Sur les branches brunes hérissées de longs dars,
sans attendre le déploiement de ses feuilles, tant elle est
pressée
de se faire féconder par les premiers insectes butineurs de
l'année avant la concurrence de plantes plus attirantes, l'aubépine
se pare de fleurs semblables à celles de ses cousines de la famille
"rosaceae", poirier, pommier, prunier, ainsi qu'une grande partie des
plantes cultivées
pour leurs fruits dans nos régions tempérées. La
côte s'étire derrière nous, exceptionnellement
bien marquée grâce à
cette limpidité de l'air caractéristique de la saison,
et le bleu intense de la mer simplement ourlée d'écume
légère répond à l'azur du
ciel où se perdent quelques nuages floconneux,
J'essaie
une nouvelle fois de saisir la corolle délicate d'une violette qui
parsème avec ses compagnes le chemin, inconscientes de la lourdeur
de nos pas. Quelques unes, malheureusement, n'ont pas été épargnées
par
des randonneurs aveuglés par leur souci de performance au risque de
passer à côté de l'essentiel, et d'ignorer cette nature qui s'offre
dans toute
sa splendeur.
Tandis
que les nuages s'amoncellent au-dessus de la cime, l'encapuchonnant
à notre arrivée d'un souffle humide frigorifiant, Steve
nous raconte son séjour au Botswana (le
lien va vers un site qui donne une bonne idée, j'imagine, des
paysages que Steve a découverts).
Selon
lui, il faut vite profiter de visiter ce pays tant qu'il concède
la visite des régions sauvages à un prix accessible aux bourses
moyennes. En effet, la donne est en train de changer avec le démarchage
actif des USA qui induisent une pression touristique telle que
les prix flambent
au point qu'ils sont indiqués en dollar au lieu de la monnaie
locale dans un pays voisin (la Namibie ?). Je crois que Steve a d'abord
exploré le
parc Chobé situé dans
le nord du pays, où il a éprouvé quelques émotions.

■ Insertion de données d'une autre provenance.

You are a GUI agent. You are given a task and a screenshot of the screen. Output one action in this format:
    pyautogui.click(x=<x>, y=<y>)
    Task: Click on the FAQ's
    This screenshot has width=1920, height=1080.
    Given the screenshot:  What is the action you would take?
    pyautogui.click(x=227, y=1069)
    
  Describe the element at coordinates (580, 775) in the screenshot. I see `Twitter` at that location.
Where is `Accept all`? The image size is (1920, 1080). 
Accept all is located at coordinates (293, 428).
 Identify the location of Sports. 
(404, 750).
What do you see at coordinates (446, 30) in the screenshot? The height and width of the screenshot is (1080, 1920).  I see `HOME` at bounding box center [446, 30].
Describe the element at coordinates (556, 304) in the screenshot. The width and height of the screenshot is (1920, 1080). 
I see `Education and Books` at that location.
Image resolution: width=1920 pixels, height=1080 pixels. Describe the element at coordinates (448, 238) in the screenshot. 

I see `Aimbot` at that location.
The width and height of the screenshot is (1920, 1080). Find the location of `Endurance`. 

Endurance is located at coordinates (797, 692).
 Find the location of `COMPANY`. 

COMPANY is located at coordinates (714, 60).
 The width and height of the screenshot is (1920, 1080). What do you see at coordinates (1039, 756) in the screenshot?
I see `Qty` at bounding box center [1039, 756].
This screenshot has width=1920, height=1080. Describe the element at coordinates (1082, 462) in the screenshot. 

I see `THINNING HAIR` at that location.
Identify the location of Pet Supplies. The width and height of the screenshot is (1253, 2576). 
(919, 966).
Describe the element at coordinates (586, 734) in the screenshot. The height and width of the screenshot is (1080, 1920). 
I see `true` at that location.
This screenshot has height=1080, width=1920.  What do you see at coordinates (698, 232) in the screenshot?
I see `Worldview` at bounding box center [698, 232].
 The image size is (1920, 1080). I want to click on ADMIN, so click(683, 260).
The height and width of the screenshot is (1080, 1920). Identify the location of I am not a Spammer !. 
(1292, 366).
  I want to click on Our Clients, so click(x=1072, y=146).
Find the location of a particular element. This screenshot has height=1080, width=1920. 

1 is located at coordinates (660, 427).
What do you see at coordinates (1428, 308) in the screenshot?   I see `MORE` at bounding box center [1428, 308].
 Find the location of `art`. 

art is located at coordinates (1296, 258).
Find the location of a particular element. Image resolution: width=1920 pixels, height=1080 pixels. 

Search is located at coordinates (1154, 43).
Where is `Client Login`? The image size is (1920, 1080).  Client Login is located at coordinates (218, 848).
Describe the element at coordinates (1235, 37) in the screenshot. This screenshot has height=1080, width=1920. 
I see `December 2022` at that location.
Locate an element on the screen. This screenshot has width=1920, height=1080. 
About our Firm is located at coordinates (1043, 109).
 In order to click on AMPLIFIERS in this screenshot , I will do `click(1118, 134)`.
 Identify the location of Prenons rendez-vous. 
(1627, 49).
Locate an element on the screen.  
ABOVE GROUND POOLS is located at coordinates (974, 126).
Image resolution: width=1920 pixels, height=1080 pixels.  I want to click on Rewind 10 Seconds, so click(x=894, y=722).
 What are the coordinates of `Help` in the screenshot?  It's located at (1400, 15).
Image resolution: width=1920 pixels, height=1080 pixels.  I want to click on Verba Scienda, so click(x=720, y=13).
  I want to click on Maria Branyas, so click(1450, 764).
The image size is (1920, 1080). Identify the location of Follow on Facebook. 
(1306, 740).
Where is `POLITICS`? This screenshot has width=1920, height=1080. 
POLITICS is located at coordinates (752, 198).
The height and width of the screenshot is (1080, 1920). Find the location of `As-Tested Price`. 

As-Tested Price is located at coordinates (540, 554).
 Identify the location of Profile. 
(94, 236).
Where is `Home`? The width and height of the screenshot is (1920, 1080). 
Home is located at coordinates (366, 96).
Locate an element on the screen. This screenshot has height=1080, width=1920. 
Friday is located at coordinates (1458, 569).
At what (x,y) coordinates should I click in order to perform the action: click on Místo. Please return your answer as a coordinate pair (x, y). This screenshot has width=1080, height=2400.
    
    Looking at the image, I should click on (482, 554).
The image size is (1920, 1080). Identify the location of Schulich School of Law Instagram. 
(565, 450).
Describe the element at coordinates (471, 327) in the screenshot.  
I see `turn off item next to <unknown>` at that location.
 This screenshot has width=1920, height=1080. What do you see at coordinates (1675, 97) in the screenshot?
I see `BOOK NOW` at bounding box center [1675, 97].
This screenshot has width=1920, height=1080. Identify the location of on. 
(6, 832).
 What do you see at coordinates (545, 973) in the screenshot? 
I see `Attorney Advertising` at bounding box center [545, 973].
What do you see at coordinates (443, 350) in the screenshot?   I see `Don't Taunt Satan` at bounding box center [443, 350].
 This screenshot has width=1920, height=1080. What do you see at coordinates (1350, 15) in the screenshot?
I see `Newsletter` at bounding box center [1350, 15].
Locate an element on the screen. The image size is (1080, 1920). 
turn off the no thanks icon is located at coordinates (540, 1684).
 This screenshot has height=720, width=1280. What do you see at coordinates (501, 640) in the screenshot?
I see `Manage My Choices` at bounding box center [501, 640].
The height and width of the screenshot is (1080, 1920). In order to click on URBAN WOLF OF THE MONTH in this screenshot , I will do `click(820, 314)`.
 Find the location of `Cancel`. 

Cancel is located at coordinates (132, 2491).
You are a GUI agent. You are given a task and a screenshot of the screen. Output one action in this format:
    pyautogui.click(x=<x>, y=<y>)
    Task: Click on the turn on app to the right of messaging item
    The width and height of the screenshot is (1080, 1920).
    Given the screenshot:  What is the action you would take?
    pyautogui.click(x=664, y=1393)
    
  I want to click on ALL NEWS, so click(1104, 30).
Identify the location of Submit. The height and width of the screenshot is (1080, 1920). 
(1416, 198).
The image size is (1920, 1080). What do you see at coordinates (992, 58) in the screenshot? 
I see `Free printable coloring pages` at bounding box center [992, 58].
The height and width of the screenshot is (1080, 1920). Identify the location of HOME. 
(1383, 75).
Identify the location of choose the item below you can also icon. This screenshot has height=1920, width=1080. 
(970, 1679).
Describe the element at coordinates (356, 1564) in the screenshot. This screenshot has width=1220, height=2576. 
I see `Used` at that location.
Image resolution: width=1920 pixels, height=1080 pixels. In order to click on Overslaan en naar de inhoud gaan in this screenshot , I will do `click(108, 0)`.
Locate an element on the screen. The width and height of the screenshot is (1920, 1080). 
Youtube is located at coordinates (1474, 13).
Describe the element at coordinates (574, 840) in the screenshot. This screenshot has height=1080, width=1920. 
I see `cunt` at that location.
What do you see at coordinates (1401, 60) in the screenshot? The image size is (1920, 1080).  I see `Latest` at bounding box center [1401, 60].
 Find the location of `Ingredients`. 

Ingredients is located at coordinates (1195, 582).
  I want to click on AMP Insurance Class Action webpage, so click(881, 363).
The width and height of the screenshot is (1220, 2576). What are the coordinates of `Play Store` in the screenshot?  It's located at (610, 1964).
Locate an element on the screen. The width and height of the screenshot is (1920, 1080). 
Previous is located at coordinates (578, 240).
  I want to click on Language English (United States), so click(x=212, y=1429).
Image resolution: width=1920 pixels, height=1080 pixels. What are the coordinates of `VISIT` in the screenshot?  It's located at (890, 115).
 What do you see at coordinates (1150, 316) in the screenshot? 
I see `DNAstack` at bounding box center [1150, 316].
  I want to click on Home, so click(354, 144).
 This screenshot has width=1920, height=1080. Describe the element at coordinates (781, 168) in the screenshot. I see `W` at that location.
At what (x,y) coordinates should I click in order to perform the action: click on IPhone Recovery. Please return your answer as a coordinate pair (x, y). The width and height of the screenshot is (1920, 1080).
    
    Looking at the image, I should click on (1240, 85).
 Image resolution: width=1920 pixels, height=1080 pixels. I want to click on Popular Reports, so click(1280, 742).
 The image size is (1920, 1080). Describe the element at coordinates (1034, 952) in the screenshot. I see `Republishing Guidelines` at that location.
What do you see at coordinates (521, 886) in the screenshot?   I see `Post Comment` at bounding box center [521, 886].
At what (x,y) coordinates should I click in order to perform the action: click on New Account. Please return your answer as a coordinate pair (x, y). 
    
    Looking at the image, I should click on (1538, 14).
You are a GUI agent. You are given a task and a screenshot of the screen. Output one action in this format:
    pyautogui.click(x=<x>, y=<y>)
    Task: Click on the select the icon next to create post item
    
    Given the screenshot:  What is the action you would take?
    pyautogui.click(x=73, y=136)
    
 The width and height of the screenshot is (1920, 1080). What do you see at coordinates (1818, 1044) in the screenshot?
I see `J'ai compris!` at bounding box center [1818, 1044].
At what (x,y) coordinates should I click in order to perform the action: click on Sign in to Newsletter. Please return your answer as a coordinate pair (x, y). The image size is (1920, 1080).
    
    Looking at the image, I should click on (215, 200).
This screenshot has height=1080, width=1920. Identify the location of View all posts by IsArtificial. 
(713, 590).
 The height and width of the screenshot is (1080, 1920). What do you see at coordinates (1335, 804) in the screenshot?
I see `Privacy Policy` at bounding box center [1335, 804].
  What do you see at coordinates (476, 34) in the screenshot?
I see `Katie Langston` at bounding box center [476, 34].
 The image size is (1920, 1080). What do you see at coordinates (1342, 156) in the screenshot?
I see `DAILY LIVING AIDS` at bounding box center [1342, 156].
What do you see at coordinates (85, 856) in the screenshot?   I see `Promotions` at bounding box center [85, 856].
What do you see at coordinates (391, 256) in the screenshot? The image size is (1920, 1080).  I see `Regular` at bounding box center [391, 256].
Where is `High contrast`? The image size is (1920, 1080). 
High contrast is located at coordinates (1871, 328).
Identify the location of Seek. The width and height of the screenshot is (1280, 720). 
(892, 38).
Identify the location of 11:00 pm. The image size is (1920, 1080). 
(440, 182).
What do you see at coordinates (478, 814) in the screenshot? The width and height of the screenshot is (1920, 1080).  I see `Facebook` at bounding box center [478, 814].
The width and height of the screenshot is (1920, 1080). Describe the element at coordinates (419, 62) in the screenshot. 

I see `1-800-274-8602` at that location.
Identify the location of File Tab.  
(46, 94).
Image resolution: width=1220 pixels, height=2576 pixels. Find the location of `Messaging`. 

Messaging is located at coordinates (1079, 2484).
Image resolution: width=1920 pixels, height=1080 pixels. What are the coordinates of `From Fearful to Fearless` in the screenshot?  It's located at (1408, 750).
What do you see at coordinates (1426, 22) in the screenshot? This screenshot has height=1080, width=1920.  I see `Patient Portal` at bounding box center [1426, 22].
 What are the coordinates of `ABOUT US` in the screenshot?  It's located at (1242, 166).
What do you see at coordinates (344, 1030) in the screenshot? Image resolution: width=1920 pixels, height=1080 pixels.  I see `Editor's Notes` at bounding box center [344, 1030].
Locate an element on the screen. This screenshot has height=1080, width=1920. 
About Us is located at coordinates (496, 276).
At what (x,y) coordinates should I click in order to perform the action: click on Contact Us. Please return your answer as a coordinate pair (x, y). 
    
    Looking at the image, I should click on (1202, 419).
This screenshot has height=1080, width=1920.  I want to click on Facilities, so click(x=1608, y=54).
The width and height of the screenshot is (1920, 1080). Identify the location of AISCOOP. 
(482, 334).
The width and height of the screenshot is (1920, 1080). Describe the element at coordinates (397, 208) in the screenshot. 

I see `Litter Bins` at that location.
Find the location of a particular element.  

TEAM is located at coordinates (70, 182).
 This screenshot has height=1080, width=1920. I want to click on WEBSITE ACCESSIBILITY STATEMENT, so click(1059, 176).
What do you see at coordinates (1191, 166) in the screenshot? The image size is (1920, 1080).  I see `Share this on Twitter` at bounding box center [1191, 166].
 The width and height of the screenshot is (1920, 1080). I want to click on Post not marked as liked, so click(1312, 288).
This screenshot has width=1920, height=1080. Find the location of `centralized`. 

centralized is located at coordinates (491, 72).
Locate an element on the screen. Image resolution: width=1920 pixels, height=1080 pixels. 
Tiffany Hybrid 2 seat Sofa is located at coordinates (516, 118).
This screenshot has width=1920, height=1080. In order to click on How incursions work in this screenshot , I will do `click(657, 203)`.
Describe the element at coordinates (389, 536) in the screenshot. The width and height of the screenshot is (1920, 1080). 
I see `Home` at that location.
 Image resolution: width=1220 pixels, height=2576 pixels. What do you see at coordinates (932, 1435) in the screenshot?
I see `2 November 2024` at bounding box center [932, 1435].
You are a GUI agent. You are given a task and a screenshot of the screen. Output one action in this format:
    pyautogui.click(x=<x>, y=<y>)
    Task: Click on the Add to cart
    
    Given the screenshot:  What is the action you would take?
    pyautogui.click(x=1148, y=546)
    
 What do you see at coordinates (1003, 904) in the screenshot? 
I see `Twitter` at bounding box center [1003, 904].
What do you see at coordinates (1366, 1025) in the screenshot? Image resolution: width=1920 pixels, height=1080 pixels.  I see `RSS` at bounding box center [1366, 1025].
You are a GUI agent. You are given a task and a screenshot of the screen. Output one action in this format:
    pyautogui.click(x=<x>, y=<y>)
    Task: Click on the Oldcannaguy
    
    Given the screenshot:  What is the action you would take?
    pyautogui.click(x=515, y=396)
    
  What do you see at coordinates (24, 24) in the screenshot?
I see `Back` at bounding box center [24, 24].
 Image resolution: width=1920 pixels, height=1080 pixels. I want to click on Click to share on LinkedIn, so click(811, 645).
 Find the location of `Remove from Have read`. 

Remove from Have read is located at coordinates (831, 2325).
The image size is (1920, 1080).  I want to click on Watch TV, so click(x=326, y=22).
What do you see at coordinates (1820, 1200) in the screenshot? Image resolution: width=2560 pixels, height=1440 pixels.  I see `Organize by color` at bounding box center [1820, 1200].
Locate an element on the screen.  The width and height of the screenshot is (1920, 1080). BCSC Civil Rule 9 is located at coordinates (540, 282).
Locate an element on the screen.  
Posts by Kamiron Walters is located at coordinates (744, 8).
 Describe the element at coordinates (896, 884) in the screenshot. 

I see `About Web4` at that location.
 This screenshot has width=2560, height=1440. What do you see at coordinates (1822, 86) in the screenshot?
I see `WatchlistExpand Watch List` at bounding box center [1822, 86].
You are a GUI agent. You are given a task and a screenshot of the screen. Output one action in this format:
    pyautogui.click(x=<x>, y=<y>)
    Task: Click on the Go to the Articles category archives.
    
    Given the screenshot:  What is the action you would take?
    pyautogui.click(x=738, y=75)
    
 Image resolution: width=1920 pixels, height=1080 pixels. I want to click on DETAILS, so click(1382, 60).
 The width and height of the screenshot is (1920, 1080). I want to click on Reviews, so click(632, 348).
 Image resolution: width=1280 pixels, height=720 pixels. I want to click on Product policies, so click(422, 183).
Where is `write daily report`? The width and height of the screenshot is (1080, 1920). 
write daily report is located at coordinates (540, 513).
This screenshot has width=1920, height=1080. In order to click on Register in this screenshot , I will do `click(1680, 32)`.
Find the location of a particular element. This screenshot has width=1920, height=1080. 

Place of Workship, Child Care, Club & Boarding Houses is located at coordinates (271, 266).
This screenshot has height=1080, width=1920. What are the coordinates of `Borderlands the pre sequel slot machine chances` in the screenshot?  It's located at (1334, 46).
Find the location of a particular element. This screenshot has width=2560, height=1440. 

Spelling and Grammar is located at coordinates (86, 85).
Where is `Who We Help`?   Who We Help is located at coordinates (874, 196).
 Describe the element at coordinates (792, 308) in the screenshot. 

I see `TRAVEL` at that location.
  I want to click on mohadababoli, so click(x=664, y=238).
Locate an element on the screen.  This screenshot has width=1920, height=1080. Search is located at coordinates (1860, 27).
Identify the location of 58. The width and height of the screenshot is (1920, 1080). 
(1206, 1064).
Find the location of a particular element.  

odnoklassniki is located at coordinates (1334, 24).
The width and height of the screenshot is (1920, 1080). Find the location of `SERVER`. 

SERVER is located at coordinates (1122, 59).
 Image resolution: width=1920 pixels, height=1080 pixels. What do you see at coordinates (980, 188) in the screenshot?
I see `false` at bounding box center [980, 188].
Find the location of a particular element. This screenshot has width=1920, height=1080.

Parti à pied dans la savane avec un petit groupe de cinq personnes à la suite d'un guide, ils se sont retrouvés nez à nez avec une troupe d'éléphants. Le guide les a fait grimper rapidement sur une termitière, haut monticule de terre façonnée par les insectes, où ils ont attendu patiemment, un peu inquiets, quand même. Au bout d'un moment, les éléphants se sont disposés à la queue leu leu, après que chaque éléphanteau se soit saisi avec sa trompe de la queue d'une des femelles, puis le convoi ainsi formé s'en est allé sans leur chercher noise. Le delta de l'Okavango est un autre lieu mythique du Botswana, que l'on visite en mokoro, une pirogue traditionnelle à ras de l'eau. Steve a adoré cet endroit qui héberge une faune excessivement variée et spécifique.
Tandis
que nous poursuivons l'ascension de la Rhune, en suivant la technique
de l'accordéon, les plus rapides faisant halte pour laisser le temps
à l'arrière-garde de les rejoindre,
Steve évoque les cerfs nageurs,
Cobe lechwe, dont les pattes ne sont pas palmées, mais se sont développées
pour ne pas trop s'enfoncer dans ce milieu vaseux. Un aigle pêcheur,
peut-être un balbuzard comme dans la réserve d'Errota Handia
à Arcangues, plonge
sous leurs
yeux,
puis
il jaillit des flots, un poisson entre les serres. Soudain,
un hippopotame se dresse sur leur route, manifestant une grande
agitation en émettant force grognements. Il faut
préciser que le groupe a vu peu auparavant deux ou trois crocodiles...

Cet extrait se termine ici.